Collected data

▼

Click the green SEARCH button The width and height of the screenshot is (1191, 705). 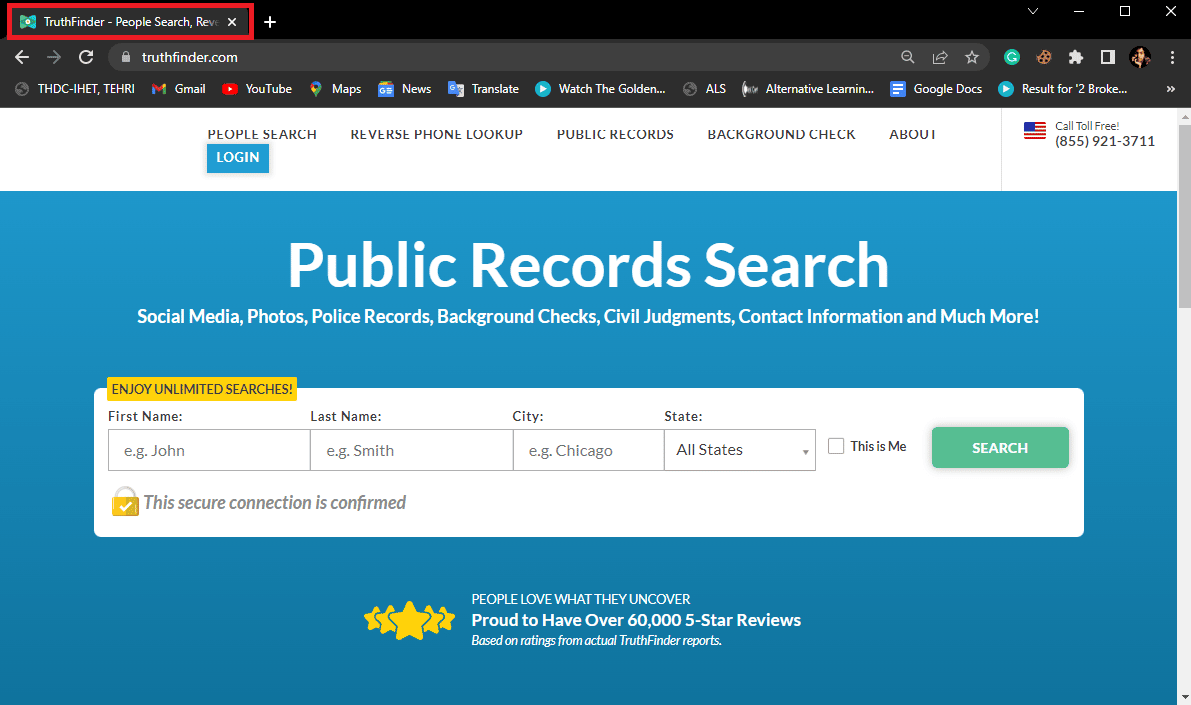(1000, 448)
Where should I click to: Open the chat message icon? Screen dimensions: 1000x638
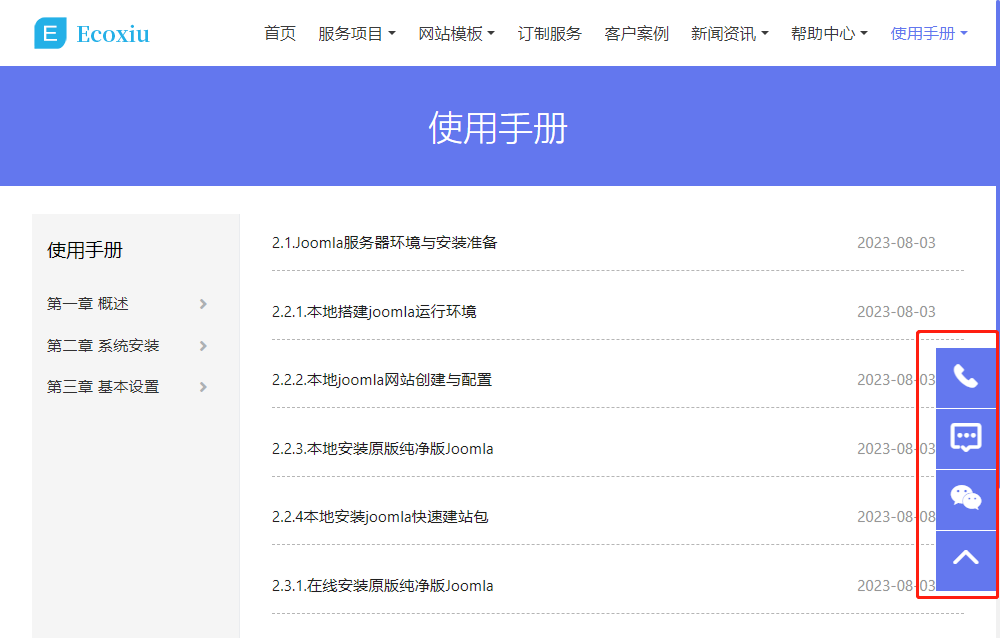tap(965, 438)
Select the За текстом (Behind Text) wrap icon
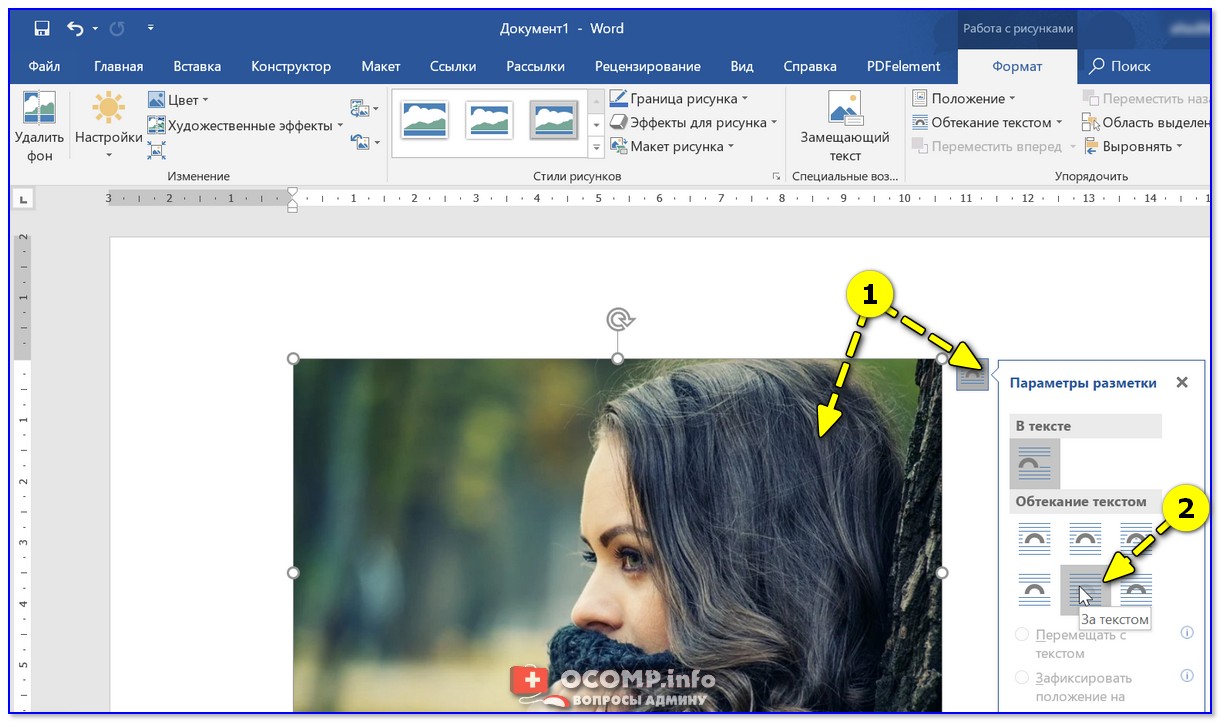1220x722 pixels. pyautogui.click(x=1085, y=591)
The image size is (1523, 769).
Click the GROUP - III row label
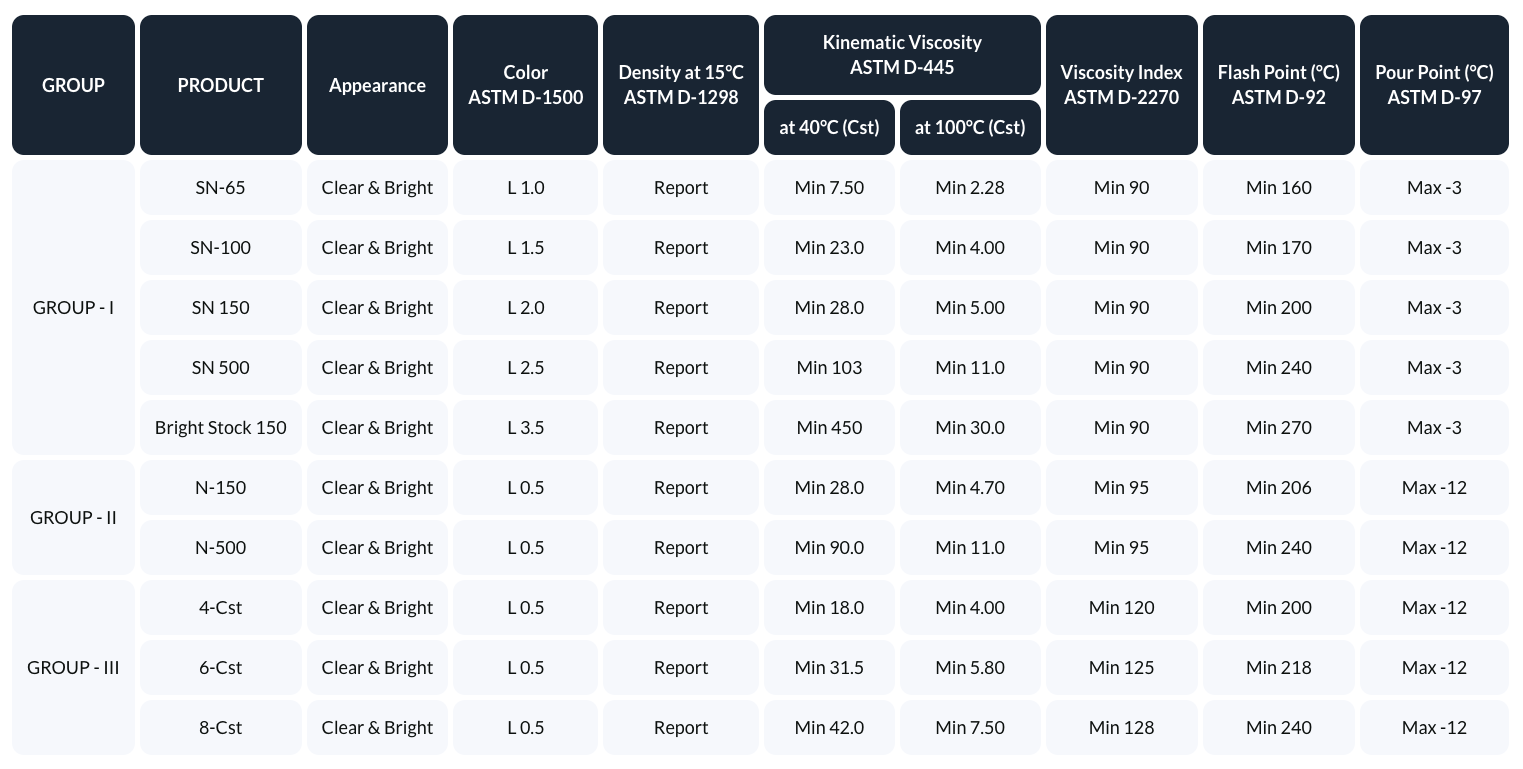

▲

What to produce
Reproduce the lines above, exactly and exclusively, from the line containing "Select the За текстом (Behind Text) wrap icon" down to the last line, both included; pictures are not part of the copy.

Written response
Select the За текстом (Behind Text) wrap icon
1220x722 pixels. pyautogui.click(x=1085, y=591)
The image size is (1523, 769).
Click the GROUP - III row label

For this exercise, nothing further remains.